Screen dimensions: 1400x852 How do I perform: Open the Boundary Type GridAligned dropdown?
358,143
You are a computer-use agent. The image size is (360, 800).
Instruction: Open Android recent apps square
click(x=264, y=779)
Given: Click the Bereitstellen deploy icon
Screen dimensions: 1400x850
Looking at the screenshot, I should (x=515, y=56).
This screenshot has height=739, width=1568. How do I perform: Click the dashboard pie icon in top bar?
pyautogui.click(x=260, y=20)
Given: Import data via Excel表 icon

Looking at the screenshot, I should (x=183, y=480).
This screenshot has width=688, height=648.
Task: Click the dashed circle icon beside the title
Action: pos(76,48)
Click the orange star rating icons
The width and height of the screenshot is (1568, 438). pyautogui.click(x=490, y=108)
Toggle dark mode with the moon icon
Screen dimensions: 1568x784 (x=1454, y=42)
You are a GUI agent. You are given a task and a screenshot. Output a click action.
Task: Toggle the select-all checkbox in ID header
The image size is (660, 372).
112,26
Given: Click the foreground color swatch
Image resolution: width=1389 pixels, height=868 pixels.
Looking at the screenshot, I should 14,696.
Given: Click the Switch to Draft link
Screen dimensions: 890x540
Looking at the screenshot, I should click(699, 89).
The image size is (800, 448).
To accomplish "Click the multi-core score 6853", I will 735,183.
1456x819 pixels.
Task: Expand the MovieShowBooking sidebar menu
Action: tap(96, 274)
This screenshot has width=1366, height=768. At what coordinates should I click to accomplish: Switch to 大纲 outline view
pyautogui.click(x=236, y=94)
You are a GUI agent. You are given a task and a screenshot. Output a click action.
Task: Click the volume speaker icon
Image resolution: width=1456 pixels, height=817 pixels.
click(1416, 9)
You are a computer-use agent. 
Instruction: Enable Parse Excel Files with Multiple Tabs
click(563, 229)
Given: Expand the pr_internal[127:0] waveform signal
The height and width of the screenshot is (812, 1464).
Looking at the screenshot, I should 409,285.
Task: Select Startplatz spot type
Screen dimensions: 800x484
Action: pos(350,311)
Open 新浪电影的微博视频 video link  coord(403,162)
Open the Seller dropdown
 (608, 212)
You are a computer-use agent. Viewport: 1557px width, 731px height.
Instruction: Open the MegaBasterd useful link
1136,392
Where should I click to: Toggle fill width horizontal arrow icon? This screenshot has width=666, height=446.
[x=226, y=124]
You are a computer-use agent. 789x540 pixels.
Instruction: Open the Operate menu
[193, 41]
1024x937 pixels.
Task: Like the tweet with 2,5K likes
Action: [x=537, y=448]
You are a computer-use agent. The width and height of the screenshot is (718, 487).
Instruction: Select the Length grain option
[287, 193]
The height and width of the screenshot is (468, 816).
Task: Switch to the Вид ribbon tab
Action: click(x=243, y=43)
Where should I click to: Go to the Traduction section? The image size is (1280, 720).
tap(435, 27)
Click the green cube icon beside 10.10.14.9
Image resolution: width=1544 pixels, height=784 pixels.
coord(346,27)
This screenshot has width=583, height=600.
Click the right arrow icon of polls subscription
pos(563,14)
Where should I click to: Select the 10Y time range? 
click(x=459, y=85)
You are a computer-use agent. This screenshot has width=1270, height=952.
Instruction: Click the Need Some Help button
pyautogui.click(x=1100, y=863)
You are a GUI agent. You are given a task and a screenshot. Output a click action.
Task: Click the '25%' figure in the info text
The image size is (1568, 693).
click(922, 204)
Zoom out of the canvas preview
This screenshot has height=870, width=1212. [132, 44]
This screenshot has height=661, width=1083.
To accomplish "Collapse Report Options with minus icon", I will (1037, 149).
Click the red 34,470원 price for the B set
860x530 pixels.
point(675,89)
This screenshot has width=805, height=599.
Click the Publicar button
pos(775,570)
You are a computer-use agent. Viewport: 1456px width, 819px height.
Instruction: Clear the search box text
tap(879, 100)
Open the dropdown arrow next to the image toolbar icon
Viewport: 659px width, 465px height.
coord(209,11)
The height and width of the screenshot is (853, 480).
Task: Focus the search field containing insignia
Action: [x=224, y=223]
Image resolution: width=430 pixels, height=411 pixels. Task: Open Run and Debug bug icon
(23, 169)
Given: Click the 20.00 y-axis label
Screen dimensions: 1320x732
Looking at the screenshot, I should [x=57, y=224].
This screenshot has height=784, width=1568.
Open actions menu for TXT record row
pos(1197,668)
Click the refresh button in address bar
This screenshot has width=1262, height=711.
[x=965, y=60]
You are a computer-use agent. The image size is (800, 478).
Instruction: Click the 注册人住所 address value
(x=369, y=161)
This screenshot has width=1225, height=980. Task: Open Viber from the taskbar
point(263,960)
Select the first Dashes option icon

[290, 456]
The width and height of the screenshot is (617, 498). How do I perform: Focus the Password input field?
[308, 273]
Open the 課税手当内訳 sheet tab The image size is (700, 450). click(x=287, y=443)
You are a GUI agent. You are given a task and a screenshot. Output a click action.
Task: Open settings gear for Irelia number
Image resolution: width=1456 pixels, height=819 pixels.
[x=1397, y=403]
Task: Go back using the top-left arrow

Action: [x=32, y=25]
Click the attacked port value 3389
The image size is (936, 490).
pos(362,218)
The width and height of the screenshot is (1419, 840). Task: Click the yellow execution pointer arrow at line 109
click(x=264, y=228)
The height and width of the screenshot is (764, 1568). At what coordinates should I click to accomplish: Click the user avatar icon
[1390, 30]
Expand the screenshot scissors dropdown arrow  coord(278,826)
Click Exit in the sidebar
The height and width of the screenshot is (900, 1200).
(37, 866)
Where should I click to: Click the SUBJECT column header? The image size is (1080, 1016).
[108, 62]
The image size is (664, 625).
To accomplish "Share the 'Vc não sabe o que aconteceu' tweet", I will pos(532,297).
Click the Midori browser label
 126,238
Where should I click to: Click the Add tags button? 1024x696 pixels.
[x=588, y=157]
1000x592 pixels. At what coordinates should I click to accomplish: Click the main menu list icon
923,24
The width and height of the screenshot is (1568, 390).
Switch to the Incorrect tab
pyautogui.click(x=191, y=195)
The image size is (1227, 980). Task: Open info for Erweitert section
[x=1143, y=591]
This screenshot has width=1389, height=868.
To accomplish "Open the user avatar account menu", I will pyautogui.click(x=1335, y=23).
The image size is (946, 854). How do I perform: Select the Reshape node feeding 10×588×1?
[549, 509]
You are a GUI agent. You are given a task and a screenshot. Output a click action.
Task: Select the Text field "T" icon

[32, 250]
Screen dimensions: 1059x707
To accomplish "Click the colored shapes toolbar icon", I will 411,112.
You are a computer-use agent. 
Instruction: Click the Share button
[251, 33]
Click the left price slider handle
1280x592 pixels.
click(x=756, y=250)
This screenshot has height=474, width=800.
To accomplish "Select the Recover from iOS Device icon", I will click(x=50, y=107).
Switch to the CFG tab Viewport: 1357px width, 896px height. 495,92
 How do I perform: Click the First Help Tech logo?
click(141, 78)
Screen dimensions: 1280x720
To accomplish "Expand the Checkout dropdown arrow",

_ _ _

_Aim_. Render the items between the lines holding "Where should I click to: Go" and "pyautogui.click(x=1100, y=863)", inclusive, as a numbered list with blank lines omitted.

_Answer to the task_.
1. Where should I click to: Go to the Traduction section? The image size is (1280, 720).
2. tap(435, 27)
3. Click the green cube icon beside 10.10.14.9
4. Image resolution: width=1544 pixels, height=784 pixels.
5. coord(346,27)
6. This screenshot has width=583, height=600.
7. Click the right arrow icon of polls subscription
8. pos(563,14)
9. Where should I click to: Select the 10Y time range? 
10. click(x=459, y=85)
11. You are a computer-use agent. This screenshot has width=1270, height=952.
12. Instruction: Click the Need Some Help button
13. pyautogui.click(x=1100, y=863)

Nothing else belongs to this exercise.